Matrix Operations

Matrices aren’t just grids of numbers—they’re powerful tools for performing linear transformations. Stretching, rotating, reflecting, and projecting: matrix operations reshape space and reveal structure in data, geometry, and beyond. 🔄

Linear Transformation

A transformation (function or mapping) \(T : \mathbb{R}^n \rightarrow \mathbb{R}^m\) denoted \(T\) from \(\mathbb{R}^n\) to \(\mathbb{R}^m\) is a rule that assigns to each vector \(\mathbf{x} \in \mathbb{R}^n\) a vector \(T(\mathbf{x}) \in \mathbb{R}^m\).

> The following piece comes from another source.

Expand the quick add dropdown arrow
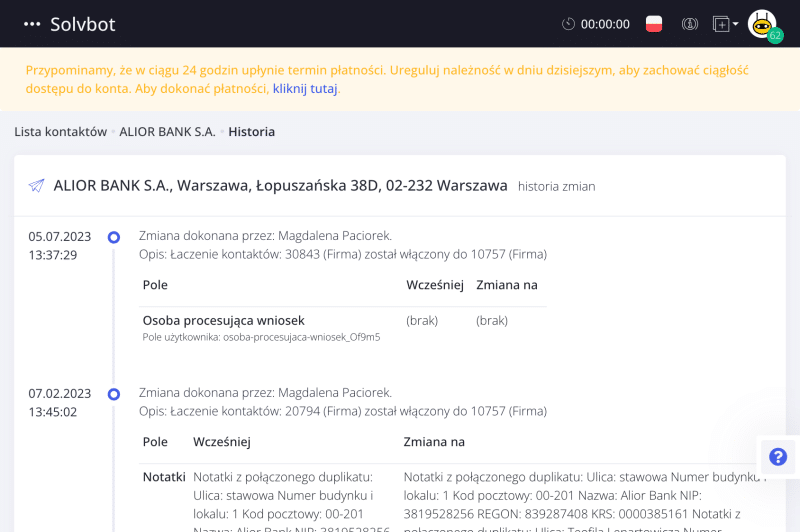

Matrices serve as linear transformations

\[ T(\mathbf{x}) = A\mathbf{x} \]

The set \(\mathbb{R}^n\) is called the domain of \(T\), and the set \(\mathbb{R}^m\) is called the codomain of \(T\).

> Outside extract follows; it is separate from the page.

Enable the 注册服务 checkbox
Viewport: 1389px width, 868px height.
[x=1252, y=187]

Assume a matrix \(A\) with dimensions \(m\) x \(n\), we can compute the dot product or matrix multiplication by

\[ A\mathbf{x} = \begin{bmatrix} a_{11} & a_{12} & \cdots & a_{1n} \\ a_{21} & a_{22} & \cdots & a_{2n} \\ \vdots & \vdots & \ddots & \vdots \\ a_{m1} & a_{m2} & \cdots & a_{mn} \end{bmatrix} \begin{bmatrix} x_1 \\ x_2 \\ \vdots \\ x_n \end{bmatrix} = \begin{bmatrix} a_{11}x_1 + a_{12}x_2 + \cdots + a_{1n}x_n \\ a_{21}x_1 + a_{22}x_2 + \cdots + a_{2n}x_n \\ \vdots \\ a_{m1}x_1 + a_{m2}x_2 + \cdots + a_{mn}x_n \end{bmatrix} = \mathbf{b} \]

\[ A\mathbf{x} = \mathbf{b} \]

To perform the matrix multiplication \(A\mathbf{x}\), the number of columns in \(A\) must match the number of entries in the vector \(\mathbf{x}\).
That is, if \(A\) is an \(m \times n\) matrix and \(\mathbf{x}\) is an \(n \times 1\) column vector, the multiplication is valid and the result will be an \(m \times 1\) column vector.
If the dimensions do not align, the dot product is undefined.